*** Opening Records provided ***

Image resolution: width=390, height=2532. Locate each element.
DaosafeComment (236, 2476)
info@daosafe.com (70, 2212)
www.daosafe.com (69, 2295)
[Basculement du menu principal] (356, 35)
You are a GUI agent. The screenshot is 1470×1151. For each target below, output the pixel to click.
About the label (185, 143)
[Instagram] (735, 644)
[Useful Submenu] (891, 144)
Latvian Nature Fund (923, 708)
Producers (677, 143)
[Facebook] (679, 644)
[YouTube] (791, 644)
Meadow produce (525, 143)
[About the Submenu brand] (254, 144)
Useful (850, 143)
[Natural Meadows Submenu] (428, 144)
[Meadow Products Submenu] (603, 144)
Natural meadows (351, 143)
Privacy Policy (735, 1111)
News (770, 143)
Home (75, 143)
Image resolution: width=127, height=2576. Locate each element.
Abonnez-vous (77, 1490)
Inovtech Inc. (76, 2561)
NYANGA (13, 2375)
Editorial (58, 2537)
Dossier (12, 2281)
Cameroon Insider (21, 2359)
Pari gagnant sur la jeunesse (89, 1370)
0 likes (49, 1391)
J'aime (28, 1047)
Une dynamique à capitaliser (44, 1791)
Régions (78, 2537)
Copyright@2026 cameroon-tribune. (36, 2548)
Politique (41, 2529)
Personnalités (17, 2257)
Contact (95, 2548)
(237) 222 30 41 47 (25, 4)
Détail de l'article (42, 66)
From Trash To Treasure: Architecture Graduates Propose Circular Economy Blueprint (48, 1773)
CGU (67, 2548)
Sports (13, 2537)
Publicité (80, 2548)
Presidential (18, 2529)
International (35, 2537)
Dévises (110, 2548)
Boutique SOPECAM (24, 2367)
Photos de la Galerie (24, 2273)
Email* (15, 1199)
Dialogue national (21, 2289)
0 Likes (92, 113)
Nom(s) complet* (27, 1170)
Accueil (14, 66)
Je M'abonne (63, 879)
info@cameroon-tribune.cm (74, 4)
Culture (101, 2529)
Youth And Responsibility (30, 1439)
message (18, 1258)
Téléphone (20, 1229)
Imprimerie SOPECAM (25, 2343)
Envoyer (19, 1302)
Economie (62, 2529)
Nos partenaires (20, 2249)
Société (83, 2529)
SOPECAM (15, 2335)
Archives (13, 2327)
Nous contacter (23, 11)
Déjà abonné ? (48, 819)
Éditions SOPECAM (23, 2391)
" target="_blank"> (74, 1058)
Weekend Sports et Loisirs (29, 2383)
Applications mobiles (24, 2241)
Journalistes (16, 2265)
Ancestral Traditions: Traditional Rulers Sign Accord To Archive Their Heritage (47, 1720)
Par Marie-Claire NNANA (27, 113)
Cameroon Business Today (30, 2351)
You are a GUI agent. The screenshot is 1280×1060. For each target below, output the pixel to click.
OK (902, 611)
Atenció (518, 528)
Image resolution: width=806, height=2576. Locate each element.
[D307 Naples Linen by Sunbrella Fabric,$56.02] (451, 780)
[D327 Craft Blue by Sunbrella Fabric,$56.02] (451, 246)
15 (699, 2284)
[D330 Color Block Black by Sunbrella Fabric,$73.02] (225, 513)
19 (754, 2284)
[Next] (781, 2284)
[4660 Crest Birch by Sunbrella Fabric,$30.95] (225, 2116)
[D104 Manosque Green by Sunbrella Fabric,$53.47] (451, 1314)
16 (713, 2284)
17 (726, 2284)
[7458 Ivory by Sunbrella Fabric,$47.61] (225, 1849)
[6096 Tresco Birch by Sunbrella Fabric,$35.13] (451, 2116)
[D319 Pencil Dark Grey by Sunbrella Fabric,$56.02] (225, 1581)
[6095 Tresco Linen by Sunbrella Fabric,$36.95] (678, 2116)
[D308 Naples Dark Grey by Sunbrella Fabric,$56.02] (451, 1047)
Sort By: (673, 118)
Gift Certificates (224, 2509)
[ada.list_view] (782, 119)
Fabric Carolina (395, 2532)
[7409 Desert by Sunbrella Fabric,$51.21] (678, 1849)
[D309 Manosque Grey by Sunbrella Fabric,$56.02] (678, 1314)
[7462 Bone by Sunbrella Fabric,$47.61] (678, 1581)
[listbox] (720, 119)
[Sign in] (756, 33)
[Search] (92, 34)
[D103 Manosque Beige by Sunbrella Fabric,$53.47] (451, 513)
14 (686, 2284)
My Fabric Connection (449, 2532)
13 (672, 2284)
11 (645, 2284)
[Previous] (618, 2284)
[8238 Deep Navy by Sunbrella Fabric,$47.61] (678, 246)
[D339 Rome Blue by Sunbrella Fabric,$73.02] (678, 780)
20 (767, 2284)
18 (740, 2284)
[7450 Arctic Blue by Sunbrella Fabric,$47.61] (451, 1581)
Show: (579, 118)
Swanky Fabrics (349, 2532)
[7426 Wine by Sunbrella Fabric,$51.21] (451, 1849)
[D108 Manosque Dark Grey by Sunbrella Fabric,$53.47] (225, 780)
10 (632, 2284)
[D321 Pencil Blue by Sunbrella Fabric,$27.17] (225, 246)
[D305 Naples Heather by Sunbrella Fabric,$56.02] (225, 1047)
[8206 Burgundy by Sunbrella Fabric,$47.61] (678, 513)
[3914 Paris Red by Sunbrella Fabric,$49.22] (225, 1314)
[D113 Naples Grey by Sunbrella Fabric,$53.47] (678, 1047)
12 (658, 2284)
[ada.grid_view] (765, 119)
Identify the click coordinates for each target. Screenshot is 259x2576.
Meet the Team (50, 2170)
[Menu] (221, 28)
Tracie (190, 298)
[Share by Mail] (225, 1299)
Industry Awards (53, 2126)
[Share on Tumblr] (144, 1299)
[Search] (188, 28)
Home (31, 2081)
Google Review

*** Closing Records provided ***

Goal of the exercise
Word for word, write out the entries above again.

The completed task
Image resolution: width=390, height=2532. Locate each element.
DaosafeComment (236, 2476)
info@daosafe.com (70, 2212)
www.daosafe.com (69, 2295)
[Basculement du menu principal] (356, 35)
You are a GUI agent. The screenshot is 1470×1151. For each target below, output the pixel to click.
About the label (185, 143)
[Instagram] (735, 644)
[Useful Submenu] (891, 144)
Latvian Nature Fund (923, 708)
Producers (677, 143)
[Facebook] (679, 644)
[YouTube] (791, 644)
Meadow produce (525, 143)
[About the Submenu brand] (254, 144)
Useful (850, 143)
[Natural Meadows Submenu] (428, 144)
[Meadow Products Submenu] (603, 144)
Natural meadows (351, 143)
Privacy Policy (735, 1111)
News (770, 143)
Home (75, 143)
Image resolution: width=127, height=2576. Locate each element.
Abonnez-vous (77, 1490)
Inovtech Inc. (76, 2561)
NYANGA (13, 2375)
Editorial (58, 2537)
Dossier (12, 2281)
Cameroon Insider (21, 2359)
Pari gagnant sur la jeunesse (89, 1370)
0 likes (49, 1391)
J'aime (28, 1047)
Une dynamique à capitaliser (44, 1791)
Régions (78, 2537)
Copyright@2026 cameroon-tribune. (36, 2548)
Politique (41, 2529)
Personnalités (17, 2257)
Contact (95, 2548)
(237) 222 30 41 47 (25, 4)
Détail de l'article (42, 66)
From Trash To Treasure: Architecture Graduates Propose Circular Economy Blueprint (48, 1773)
CGU (67, 2548)
Sports (13, 2537)
Publicité (80, 2548)
Presidential (18, 2529)
International (35, 2537)
Dévises (110, 2548)
Boutique SOPECAM (24, 2367)
Photos de la Galerie (24, 2273)
Email* (15, 1199)
Dialogue national (21, 2289)
0 Likes (92, 113)
Nom(s) complet* (27, 1170)
Accueil (14, 66)
Je M'abonne (63, 879)
info@cameroon-tribune.cm (74, 4)
Culture (101, 2529)
Youth And Responsibility (30, 1439)
message (18, 1258)
Téléphone (20, 1229)
Imprimerie SOPECAM (25, 2343)
Envoyer (19, 1302)
Economie (62, 2529)
Nos partenaires (20, 2249)
Société (83, 2529)
SOPECAM (15, 2335)
Archives (13, 2327)
Nous contacter (23, 11)
Déjà abonné ? (48, 819)
Éditions SOPECAM (23, 2391)
" target="_blank"> (74, 1058)
Weekend Sports et Loisirs (29, 2383)
Applications mobiles (24, 2241)
Journalistes (16, 2265)
Ancestral Traditions: Traditional Rulers Sign Accord To Archive Their Heritage (47, 1720)
Par Marie-Claire NNANA (27, 113)
Cameroon Business Today (30, 2351)
You are a GUI agent. The screenshot is 1280×1060. For each target below, output the pixel to click.
OK (902, 611)
Atenció (518, 528)
Image resolution: width=806, height=2576. Locate each element.
[D307 Naples Linen by Sunbrella Fabric,$56.02] (451, 780)
[D327 Craft Blue by Sunbrella Fabric,$56.02] (451, 246)
15 (699, 2284)
[D330 Color Block Black by Sunbrella Fabric,$73.02] (225, 513)
19 (754, 2284)
[Next] (781, 2284)
[4660 Crest Birch by Sunbrella Fabric,$30.95] (225, 2116)
[D104 Manosque Green by Sunbrella Fabric,$53.47] (451, 1314)
16 (713, 2284)
17 (726, 2284)
[7458 Ivory by Sunbrella Fabric,$47.61] (225, 1849)
[6096 Tresco Birch by Sunbrella Fabric,$35.13] (451, 2116)
[D319 Pencil Dark Grey by Sunbrella Fabric,$56.02] (225, 1581)
[6095 Tresco Linen by Sunbrella Fabric,$36.95] (678, 2116)
[D308 Naples Dark Grey by Sunbrella Fabric,$56.02] (451, 1047)
Sort By: (673, 118)
Gift Certificates (224, 2509)
[ada.list_view] (782, 119)
Fabric Carolina (395, 2532)
[7409 Desert by Sunbrella Fabric,$51.21] (678, 1849)
[D309 Manosque Grey by Sunbrella Fabric,$56.02] (678, 1314)
[7462 Bone by Sunbrella Fabric,$47.61] (678, 1581)
[listbox] (720, 119)
[Sign in] (756, 33)
[Search] (92, 34)
[D103 Manosque Beige by Sunbrella Fabric,$53.47] (451, 513)
14 (686, 2284)
My Fabric Connection (449, 2532)
13 (672, 2284)
11 (645, 2284)
[Previous] (618, 2284)
[8238 Deep Navy by Sunbrella Fabric,$47.61] (678, 246)
[D339 Rome Blue by Sunbrella Fabric,$73.02] (678, 780)
20 (767, 2284)
18 (740, 2284)
[7450 Arctic Blue by Sunbrella Fabric,$47.61] (451, 1581)
Show: (579, 118)
Swanky Fabrics (349, 2532)
[7426 Wine by Sunbrella Fabric,$51.21] (451, 1849)
[D108 Manosque Dark Grey by Sunbrella Fabric,$53.47] (225, 780)
10 (632, 2284)
[D321 Pencil Blue by Sunbrella Fabric,$27.17] (225, 246)
[D305 Naples Heather by Sunbrella Fabric,$56.02] (225, 1047)
[8206 Burgundy by Sunbrella Fabric,$47.61] (678, 513)
[3914 Paris Red by Sunbrella Fabric,$49.22] (225, 1314)
[D113 Naples Grey by Sunbrella Fabric,$53.47] (678, 1047)
12 (658, 2284)
[ada.grid_view] (765, 119)
Identify the click coordinates for each target. Screenshot is 259x2576.
Meet the Team (50, 2170)
[Menu] (221, 28)
Tracie (190, 298)
[Share by Mail] (225, 1299)
Industry Awards (53, 2126)
[Share on Tumblr] (144, 1299)
[Search] (188, 28)
Home (31, 2081)
Google Review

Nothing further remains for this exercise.